Una de las mejores cosas que me he encontrado en este volumen (que,
advierte, pertenece a una colección que sólo se podía vender con el Norte de
Castilla) es el prólogo de Sánchez Dragó. “Decían los latinos, y decían bien,
que el nombre marca, amenaza, condiciona el carácter y, por ello, es el destino”.
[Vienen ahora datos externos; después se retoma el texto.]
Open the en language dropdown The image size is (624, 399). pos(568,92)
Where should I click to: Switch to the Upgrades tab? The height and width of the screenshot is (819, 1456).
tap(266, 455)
Cuántas veces me he preguntado si no habrá condicionado el mío, el nombre, para
mi carácter y para mal.
Estos diarios van desde el 26 de diciembre de 1945 hasta el 10 de abril
de 1947. Recordemos que ya ha pasado el del Burgo de Osma por la Guerra Civil,
por la División Azul, por los desencuentros y por las persecuciones, por su
suave exilio en Ronda primero y Sant Cugat del Vallés, después.
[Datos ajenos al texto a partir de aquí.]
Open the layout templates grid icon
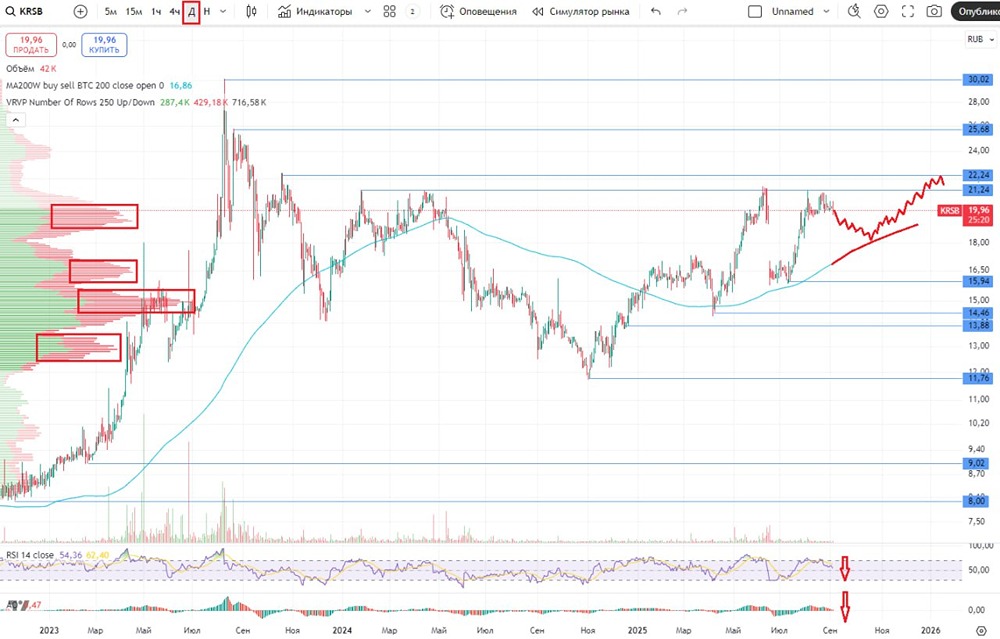Image resolution: width=1000 pixels, height=639 pixels. pyautogui.click(x=390, y=11)
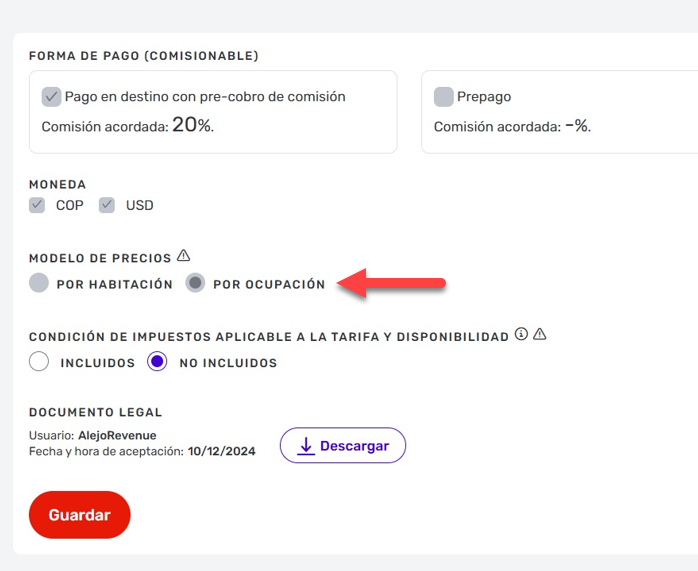Click the Por Habitación label text

click(x=114, y=284)
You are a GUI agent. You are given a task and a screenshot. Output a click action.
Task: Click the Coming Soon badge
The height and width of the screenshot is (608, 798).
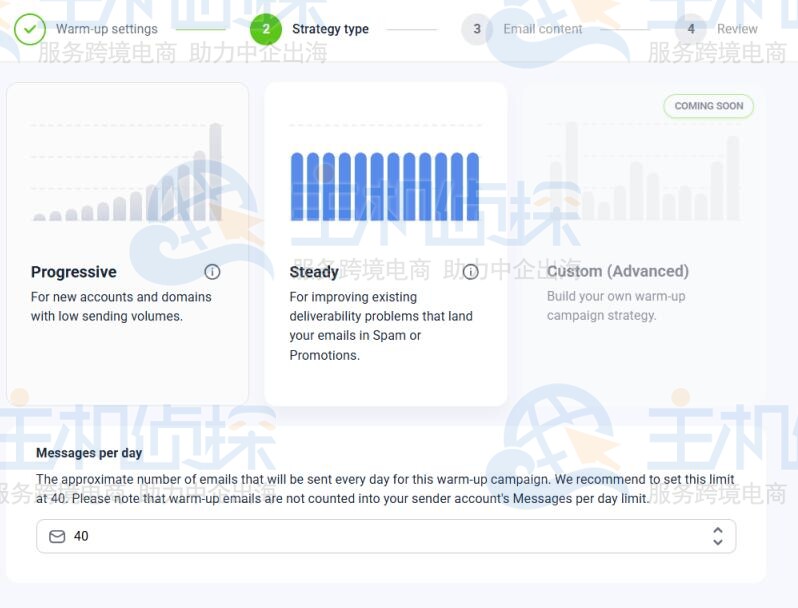[x=708, y=106]
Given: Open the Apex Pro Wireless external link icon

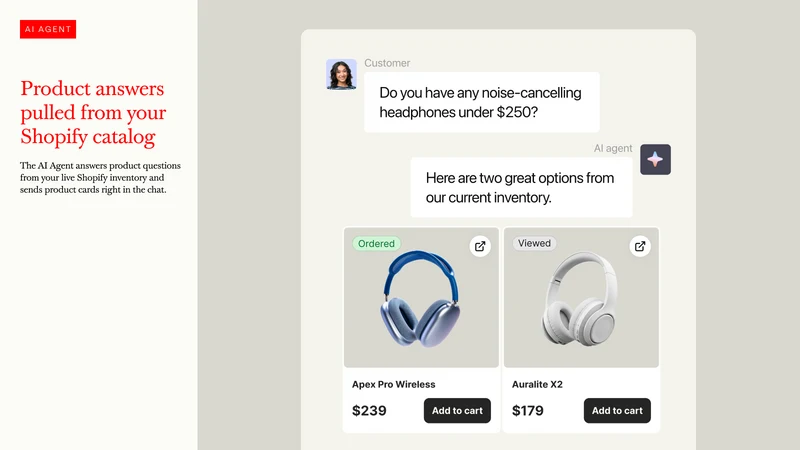Looking at the screenshot, I should pos(480,246).

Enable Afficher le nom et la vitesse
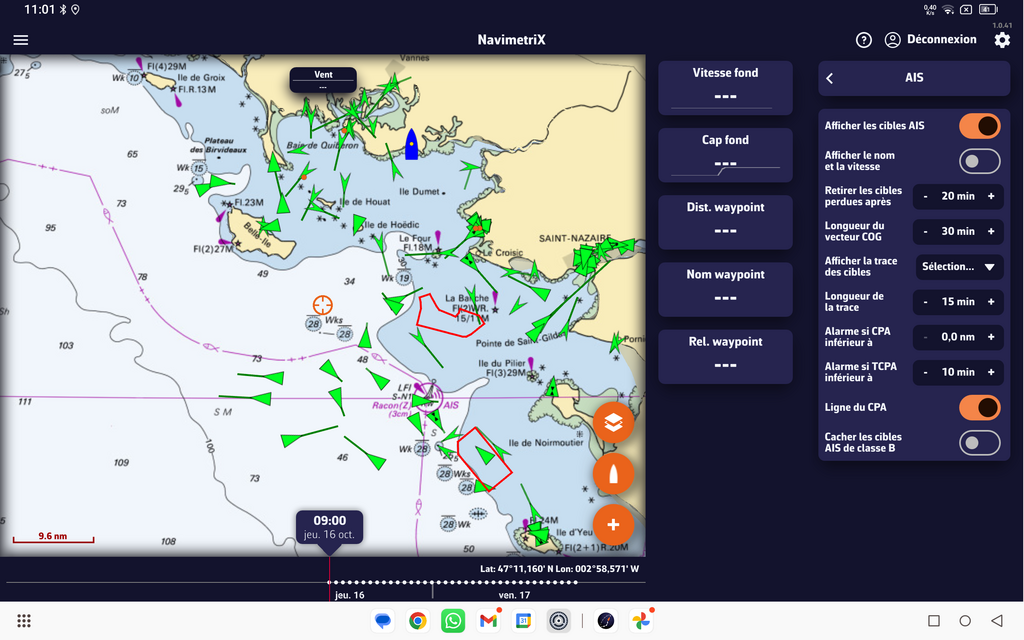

Dice Don Fernando que este es un libro olvidado. No ha de extrañar a
nadie. No se cuenta nada de su pasado, no se hace mención a ninguna herida, ya
sea física o del alma, no dice nada del presente político; ni siquiera del
familiar. Es un hombre como esos que recalaban en un sanatorio apartado para
curarse de una tuberculosis, una sífilis, o una locura. En cada una de las
páginas de estos diarios tan solo hay naturaleza, poesía, clima, luz, color,
como si todo el horror del pasado lo hubiera filtrado por un tamiz hecho con
los terruños de su huerta.
13 SEP 2016. Justo el instante cuando acaba el verano. |
En alguna parte del libro se dice (quise
subrayarlo pero no tenía en aquel momento con qué. Hay que señalar siempre. No
importa los que dicen que se estropean, porque los libros siempre estarán aquí
mientras yo viva) que en un momento determinado de las estaciones, no importa
la fecha, se produce un cambio sutil, un cambio de luz, de temperatura, de
aroma a tierra mojada que anuncia el fin y el comienzo, el eterno mudar de la
vida a la muerte y de la muerte a la vida.
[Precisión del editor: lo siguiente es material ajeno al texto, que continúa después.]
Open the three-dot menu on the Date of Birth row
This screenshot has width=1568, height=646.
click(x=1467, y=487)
Se dice también en el prólogo que no hay nombres propios. Es verdad pero
a veces se adivinan (D´ors) o se aciertan interesantes semblanzas como esta de
mi queridísimo Pla:
“…hemos
subido al coche para buscar al gran escritor de su tierra. Le llamo, para mí
solo, el tártaro. Se trata de una asociación arbitraria que sólo se sostiene en
los pómulos algo salientes y en los ojos un poquito oblicuos de este gran payés
trotamundos, de este gran refinado que se disimula en la llaneza. Con él todo
es de otra manera. Su cordialidad llena de filos –paradoja, ironía, sarcasmo-,
su sencillez llena de meandros y cavernas –pesimismo, lucidez, espíritu crítico
de bisturí-, su sensibilidad extrema volteada por toda suerte de cortafuegos
utilitarios, su saber militante contra la gravedad, nos instalan como en un día
suyo y sólo suyo, diáfano y punzante, que excita y desmantela dejando en ruinas
todos nuestros castillos idealistas, todos nuestros jardines sentimentales, en
un estar del todo en la tierra que es igual que un estar del todo fuera del
mundo. Los cipreses en racimo que nuestro amigo tiene junto al ‘mas’ de gran
crujía gótica, se han doblado para decirnos: ‘no está’. Le hemos dado caza en
el café: camisa blanca sin corbata, traje oscuro ya usado, boina pequeña con un
poquito de vuelo sobre la frente. Hablar, Dios mío, hablar. Oír hablar. Sin
necesidad de hablar, como quien cosecha de prisa para llevarse el heno a un
retiro rumiante”.
Habrá que seguir leyendo cosas de Ridruejo. ¿Su Casi unas memorias?